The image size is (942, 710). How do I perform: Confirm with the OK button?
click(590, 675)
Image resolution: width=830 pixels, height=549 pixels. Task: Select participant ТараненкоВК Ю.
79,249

--

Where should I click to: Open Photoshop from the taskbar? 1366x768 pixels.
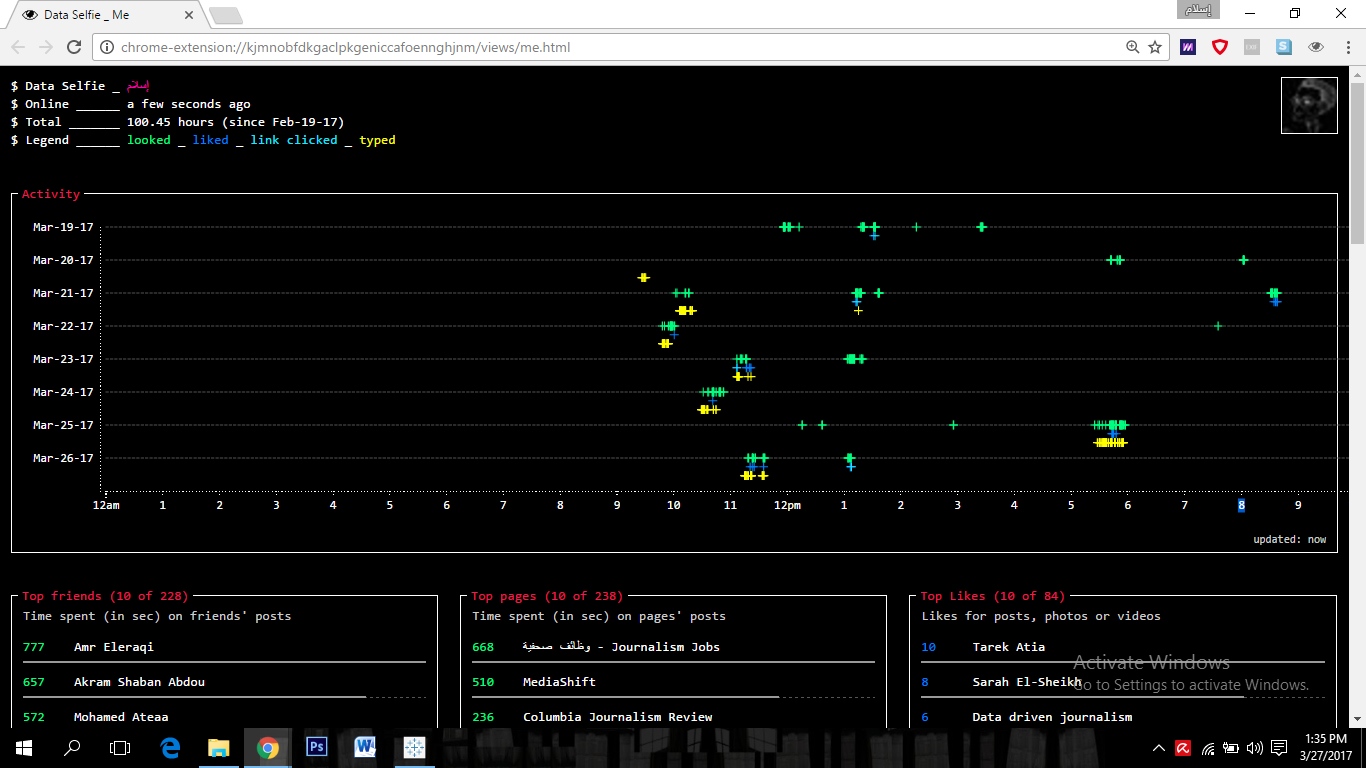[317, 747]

==

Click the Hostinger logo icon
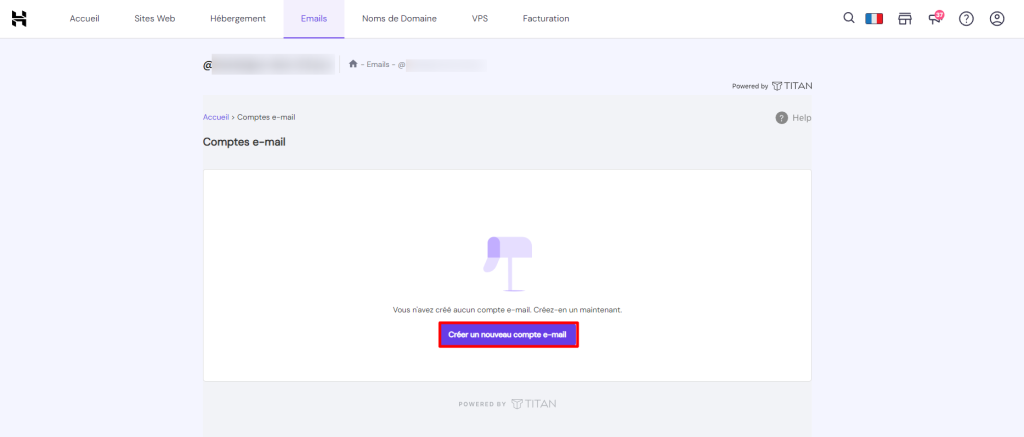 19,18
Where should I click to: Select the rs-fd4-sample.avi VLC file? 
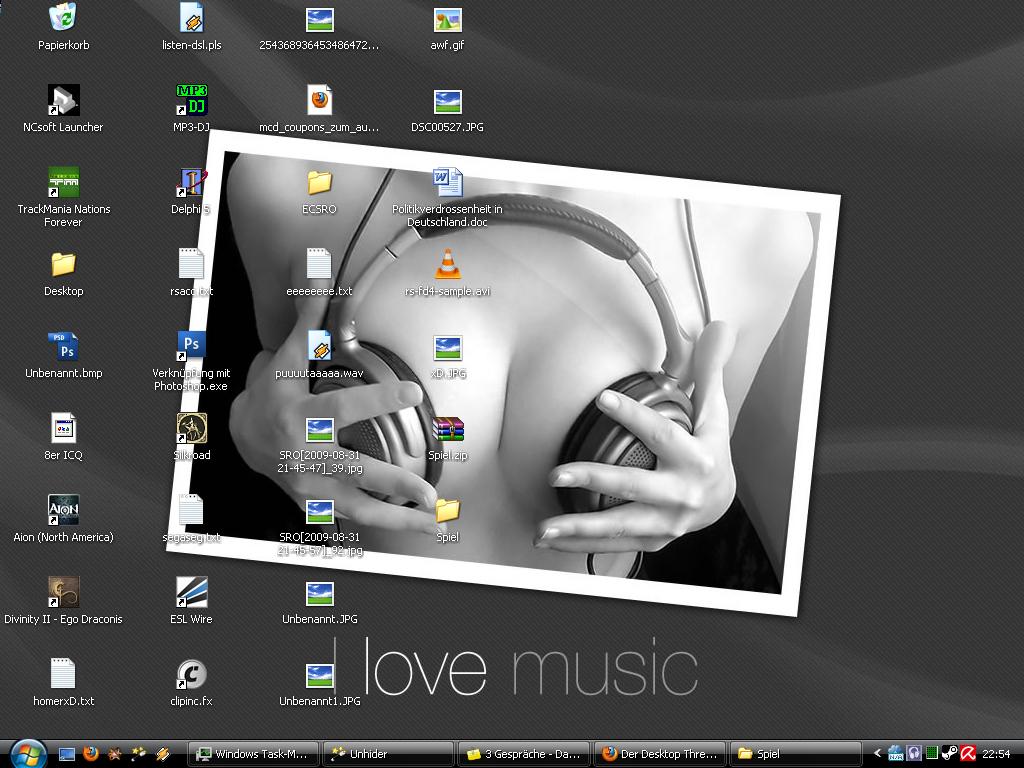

• [GOAL OF THE EXERCISE]: A word-for-word reproduction is needed of the lines above from the line containing "Click the Hostinger logo icon" through the line containing "Where should I click to: Select", with both ends kept and no pictures.

• [ANSWER FOR THIS EXERCISE]:
Click the Hostinger logo icon
 19,18
Where should I click to: Select the rs-fd4-sample.avi VLC file? 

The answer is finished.